We Could All Use a Nap

Thanks to the blog from Max at GoNomad, I found a Time Magazine article about a company that is doing well marketing “napping pods” in the U.S.

I just returned from another trip to Latin America, where siesta time is a fixture of the day, at least outside the urban cores. Is it any coincidence that the people there are less stressed, that they spend more time cultivating relationships, and that they don’t need to fill their medicine cabinet with as many drugs? Heck, they can even have a glass of wine with lunch and not worry about nodding off at their desk.

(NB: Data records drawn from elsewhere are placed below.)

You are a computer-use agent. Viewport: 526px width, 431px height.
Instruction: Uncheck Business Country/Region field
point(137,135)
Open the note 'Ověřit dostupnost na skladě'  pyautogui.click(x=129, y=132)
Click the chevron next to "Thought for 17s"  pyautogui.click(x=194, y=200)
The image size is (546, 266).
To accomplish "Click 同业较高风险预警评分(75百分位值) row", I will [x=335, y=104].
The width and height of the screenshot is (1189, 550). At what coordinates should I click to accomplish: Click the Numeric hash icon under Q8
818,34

It just seems so much more civilized and natural to take a break in the afternoon (especially during the summer), snooze or read for a while, then return to work with some energy. Instead we all slog through the afternoon, half-alert or hyped up on caffeine, and get home feeling drained.

The article says, “Longer commutes, midnight e-mails and a global economy that requires work over many time zones have made a solid eight hours of sleep as rare as a three-martini lunch. According to the National Sleep Foundation, sleep deprivation costs U.S. business more than $100 billion a year in lost productivity and damage to workers’ health and safety.”

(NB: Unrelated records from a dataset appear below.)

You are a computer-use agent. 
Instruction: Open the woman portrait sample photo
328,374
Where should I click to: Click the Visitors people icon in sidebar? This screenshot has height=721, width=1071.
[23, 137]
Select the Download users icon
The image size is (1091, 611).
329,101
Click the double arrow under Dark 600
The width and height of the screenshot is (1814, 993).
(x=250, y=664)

I have a theory that part of the reason so many Americans and Europeans move to Spain and Latin America is because they feel more relaxed there. The stress washes away and the pace becomes more in tune with our bodies’ rhythms. I believe one of the reasons people get depressed after returning from a round-the-world trip is similar: most of the world naps, but you return to a culture where you are expected to run full speed all day.

If it takes a napping pod to make a siesta more acceptable, then bring it on!